## TASK TO CARRY OUT
Take the entries below and return them unchanged.

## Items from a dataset
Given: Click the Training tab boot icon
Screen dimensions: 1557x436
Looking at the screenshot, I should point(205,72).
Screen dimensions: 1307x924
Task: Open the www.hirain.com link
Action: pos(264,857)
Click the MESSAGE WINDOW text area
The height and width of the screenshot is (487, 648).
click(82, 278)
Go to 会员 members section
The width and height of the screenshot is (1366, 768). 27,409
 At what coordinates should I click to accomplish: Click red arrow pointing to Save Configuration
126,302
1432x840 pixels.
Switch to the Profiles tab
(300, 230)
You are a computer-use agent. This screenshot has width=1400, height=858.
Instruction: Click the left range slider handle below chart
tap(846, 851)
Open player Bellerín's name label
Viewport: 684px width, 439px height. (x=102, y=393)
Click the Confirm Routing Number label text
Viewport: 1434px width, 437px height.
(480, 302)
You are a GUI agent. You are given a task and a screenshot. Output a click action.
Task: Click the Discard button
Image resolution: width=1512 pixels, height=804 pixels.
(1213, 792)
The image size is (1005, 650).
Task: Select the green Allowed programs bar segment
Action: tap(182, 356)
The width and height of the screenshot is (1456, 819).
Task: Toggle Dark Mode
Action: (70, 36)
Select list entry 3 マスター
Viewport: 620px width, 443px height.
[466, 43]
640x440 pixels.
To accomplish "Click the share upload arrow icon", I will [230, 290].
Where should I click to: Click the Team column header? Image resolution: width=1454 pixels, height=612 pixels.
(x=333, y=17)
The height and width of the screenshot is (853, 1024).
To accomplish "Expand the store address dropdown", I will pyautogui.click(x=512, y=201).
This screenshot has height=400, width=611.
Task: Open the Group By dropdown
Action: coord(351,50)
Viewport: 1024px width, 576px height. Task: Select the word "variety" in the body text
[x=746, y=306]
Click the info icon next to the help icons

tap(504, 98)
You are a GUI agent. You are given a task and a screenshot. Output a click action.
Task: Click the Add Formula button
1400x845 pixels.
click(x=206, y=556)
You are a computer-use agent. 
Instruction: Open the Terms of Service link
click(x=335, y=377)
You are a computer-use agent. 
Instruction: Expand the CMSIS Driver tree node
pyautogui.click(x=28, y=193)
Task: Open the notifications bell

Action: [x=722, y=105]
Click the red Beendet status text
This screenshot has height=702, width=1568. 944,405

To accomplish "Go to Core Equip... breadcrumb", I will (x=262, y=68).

## RESPONSE BOX
Given: Click the Training tab boot icon
Screen dimensions: 1557x436
Looking at the screenshot, I should point(205,72).
Screen dimensions: 1307x924
Task: Open the www.hirain.com link
Action: pos(264,857)
Click the MESSAGE WINDOW text area
The height and width of the screenshot is (487, 648).
click(82, 278)
Go to 会员 members section
The width and height of the screenshot is (1366, 768). 27,409
 At what coordinates should I click to accomplish: Click red arrow pointing to Save Configuration
126,302
1432x840 pixels.
Switch to the Profiles tab
(300, 230)
You are a computer-use agent. This screenshot has width=1400, height=858.
Instruction: Click the left range slider handle below chart
tap(846, 851)
Open player Bellerín's name label
Viewport: 684px width, 439px height. (x=102, y=393)
Click the Confirm Routing Number label text
Viewport: 1434px width, 437px height.
(480, 302)
You are a GUI agent. You are given a task and a screenshot. Output a click action.
Task: Click the Discard button
Image resolution: width=1512 pixels, height=804 pixels.
(1213, 792)
The image size is (1005, 650).
Task: Select the green Allowed programs bar segment
Action: tap(182, 356)
The width and height of the screenshot is (1456, 819).
Task: Toggle Dark Mode
Action: (70, 36)
Select list entry 3 マスター
Viewport: 620px width, 443px height.
[466, 43]
640x440 pixels.
To accomplish "Click the share upload arrow icon", I will [230, 290].
Where should I click to: Click the Team column header? Image resolution: width=1454 pixels, height=612 pixels.
(x=333, y=17)
The height and width of the screenshot is (853, 1024).
To accomplish "Expand the store address dropdown", I will pyautogui.click(x=512, y=201).
This screenshot has height=400, width=611.
Task: Open the Group By dropdown
Action: coord(351,50)
Viewport: 1024px width, 576px height. Task: Select the word "variety" in the body text
[x=746, y=306]
Click the info icon next to the help icons

tap(504, 98)
You are a GUI agent. You are given a task and a screenshot. Output a click action.
Task: Click the Add Formula button
1400x845 pixels.
click(x=206, y=556)
You are a computer-use agent. 
Instruction: Open the Terms of Service link
click(x=335, y=377)
You are a computer-use agent. 
Instruction: Expand the CMSIS Driver tree node
pyautogui.click(x=28, y=193)
Task: Open the notifications bell

Action: [x=722, y=105]
Click the red Beendet status text
This screenshot has height=702, width=1568. 944,405

To accomplish "Go to Core Equip... breadcrumb", I will (x=262, y=68).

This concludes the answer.